Eureka! After various attempts, I've found a recipe for a fancy chocolate cake that is both beautiful to look at and very good to eat. And Sugar High Friday offers me a good occasion to post about it.
I used a recipe from Pierre Hermé (Meringue d'Automne) and instead of his icing, used an Alice Medrich technique for wrapping the cake in chocolate and decorating it with chocolate ruffles.
A word about the chocolate
Given the cake is wrapped in pure chocolate, quality is essential. I used Valrohna Manjari, 64% cocoa. Though initially quite passionate about very dark chocolate, I've lately been finding 70% is a bit much in anything but small quantities or unmixed with other flavors. Manjari is fruitier and no matter how many ruffles you eat with your cake, you do not feel overly saturated with cocoa. At least not if you like dark chocolate. And I certainly don't want to feel saturated, as the last time I was in Paris I bought a 3 kg bag of it at G. Detou...
More videos and recipes to come
I had great ambitions of giving the detailed recipe(s), detailed videos etc. But given the deadline for posting for the Sugar High Friday, I will have to update this post later with further information and videos.

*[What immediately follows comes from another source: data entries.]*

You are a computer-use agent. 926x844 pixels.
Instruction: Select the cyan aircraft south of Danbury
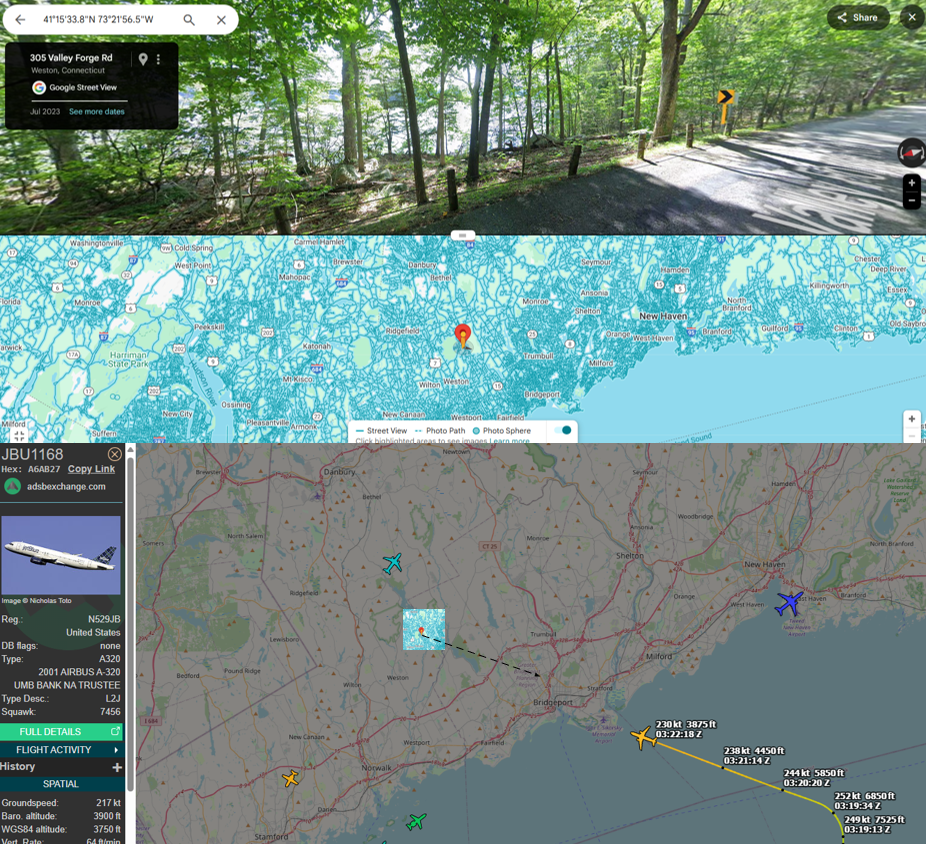[x=393, y=564]
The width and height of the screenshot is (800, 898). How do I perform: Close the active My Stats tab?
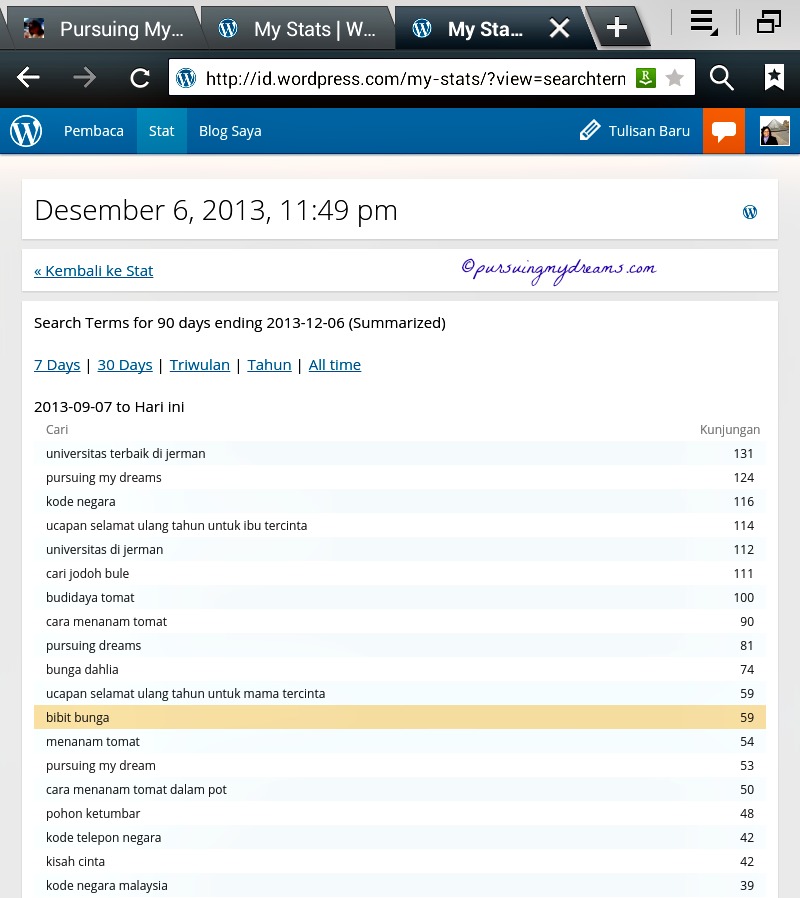[x=559, y=29]
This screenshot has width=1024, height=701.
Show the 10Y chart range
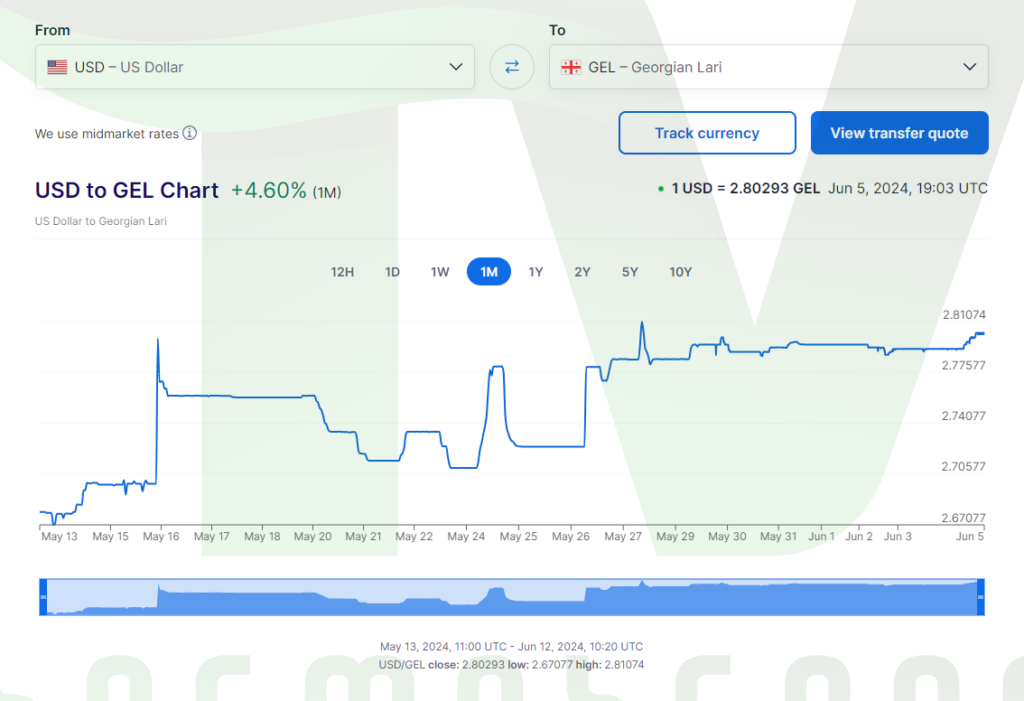click(x=680, y=272)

To start with, below is a video I put together on making the chocolate ruffles.
How-to video for making the chocolate ruffles
(Sorry about the background noise, I unthinkingly left my microphone near my computer's fan.)
I also encourage you to view the master herself, Alice Medrich, on the PBS website, from "Julia Child Cooking with Master Chefs." Watching Alice Medrich on video is how I learned to make the ruffles, and what inspired me to try my own hand at video demonstrations.
A few step-by-step photos
The meringue disks were not perfect, but this doesn't show underneath the combination of mousse and ruffles.

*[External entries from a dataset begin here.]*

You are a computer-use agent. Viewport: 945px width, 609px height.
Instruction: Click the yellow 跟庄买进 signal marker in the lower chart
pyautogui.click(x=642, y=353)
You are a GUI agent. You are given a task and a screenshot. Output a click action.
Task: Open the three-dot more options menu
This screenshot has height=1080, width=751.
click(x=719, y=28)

My first attempt at making the cake exactly as per Hermé's recipe (ie no ruffles, just his shiny smooth icing).
The problem for me was two-fold: the icing is a nuisance to make -- not that the ruffles aren't work, they're just more fun -- and I don't know how to get a sleek finish, especially when you consider the building blocks of the cake were approximate spirals of meringue, clumsily covered with chocolate mousse. Hard to turn something lumpy into something slick. Chocolate ruffles do a good job of hiding imperfections. And they taste delicious!

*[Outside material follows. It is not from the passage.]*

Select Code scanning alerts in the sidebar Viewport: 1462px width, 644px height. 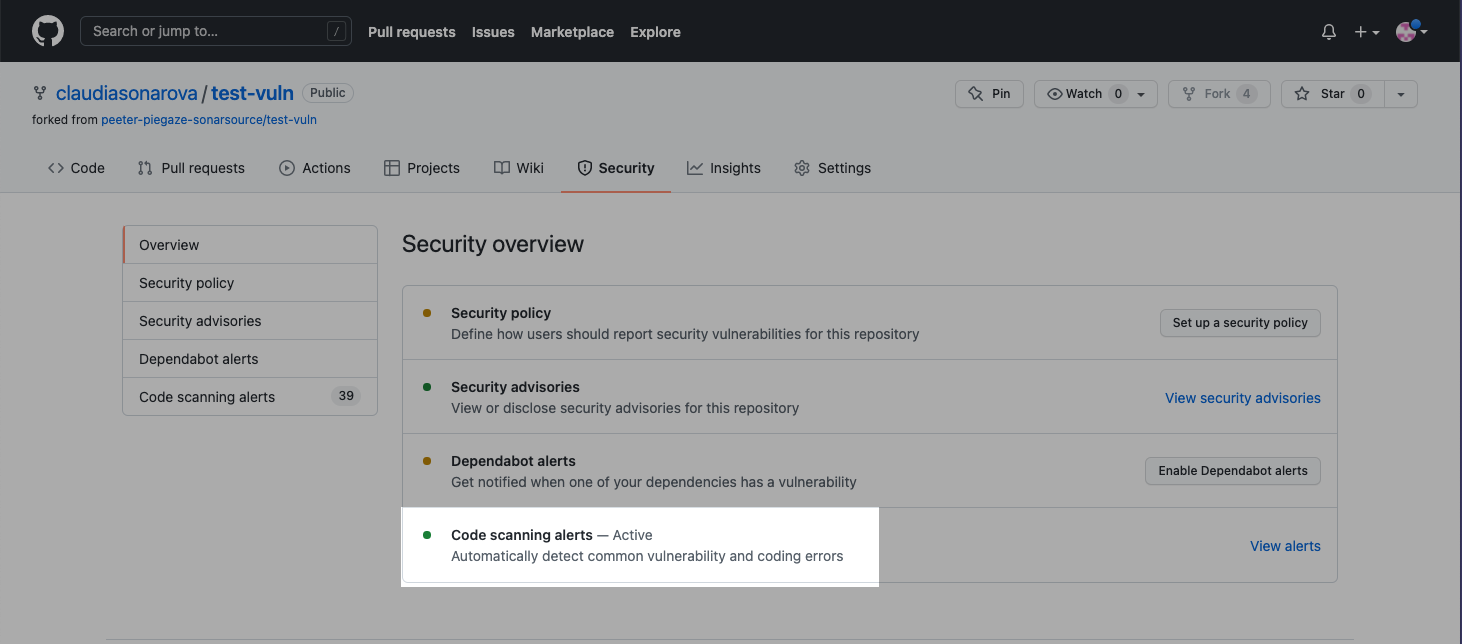206,396
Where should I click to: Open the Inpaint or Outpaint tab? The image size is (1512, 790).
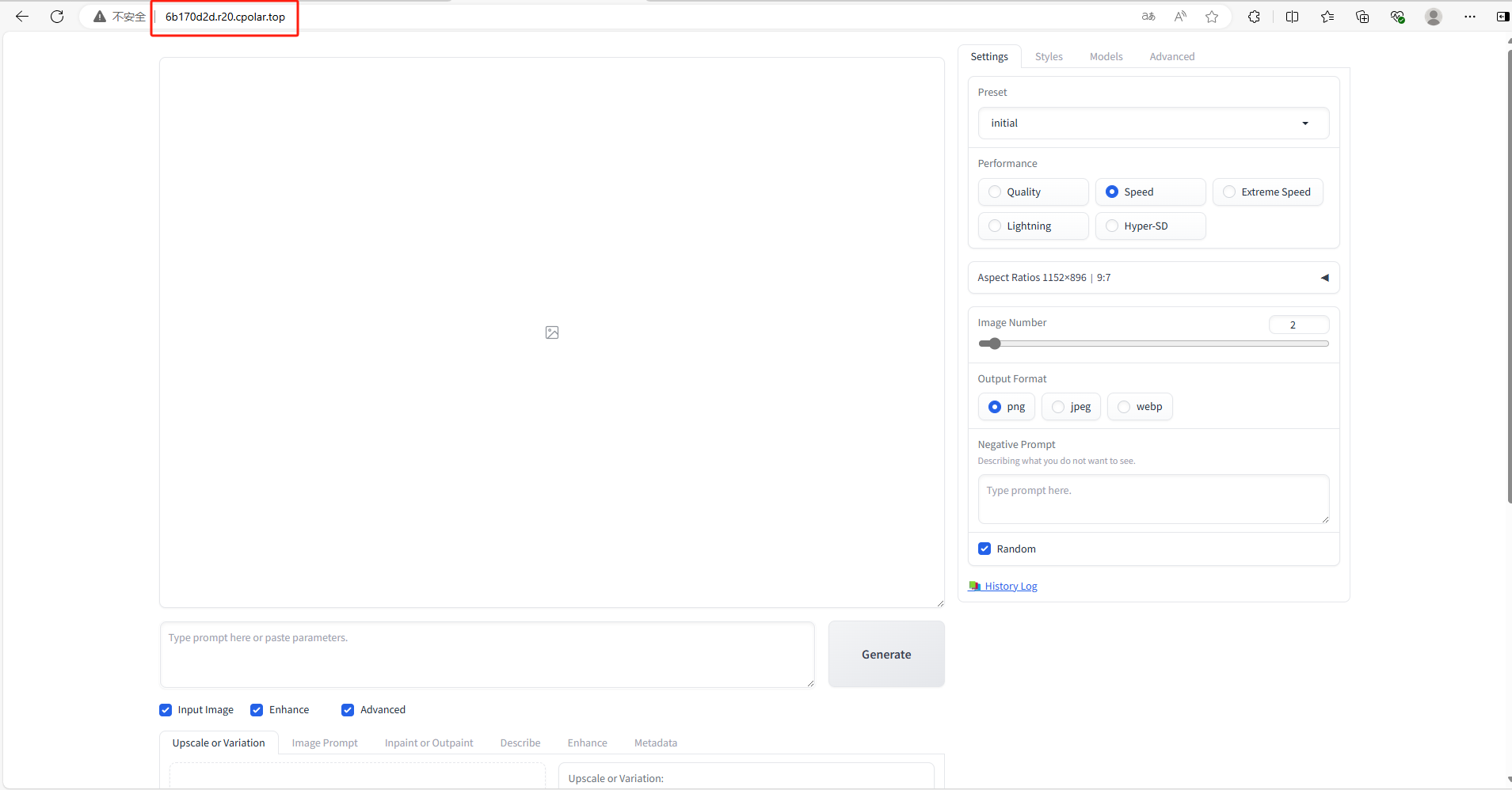(x=428, y=743)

The advantage of a classic icing is you can write a message in white chocolate. Alas, my white chocolate clumped up, probably from having been melted at too high a temperature.
But lumpy or not, the cake tasted good. I just had to improve its appearance. That's when I decided to try it with ruffles.
A few more shots of the version with the ruffles
When I make a celebration cake, I never seem to have time to take good pictures once it is finished. At that point we have to rush it to whatever party it's being brought to. Luckily some guests took the following pictures.
While the flash is harsh, it shows the shiny chocolate wrapping.
I had to crop the following shot out as the background was very cluttered. I'm including it here to give an idea of the inside of the cake.
Another less successful attempt
For the same occasion as the cake above, I also made a chocolate génoise filled with whipped chocolate ganache and raspberries, inspired by an Alice Medrich recipe, and which I've posted about here:
This one wasn't as popular as the meringue cake. I personally found it a bit too strong and flat in its chocolate flavor. But then, I made it with 70% cocoa chocolate (not Valrohna). I should try it again with the 64% chocolate for the filling, or with more sugar mixed into the ganache. A. Medrich gives some tips on different percentage chocolate substitutions, and I'm not sure I followed them. Perhaps also the icing needs a lighter touch in terms of cocoa. Again I had trouble spreading the icing in a smooth pattern. The wrapping in chocolate technique is really a good way to get shiny smooth sides.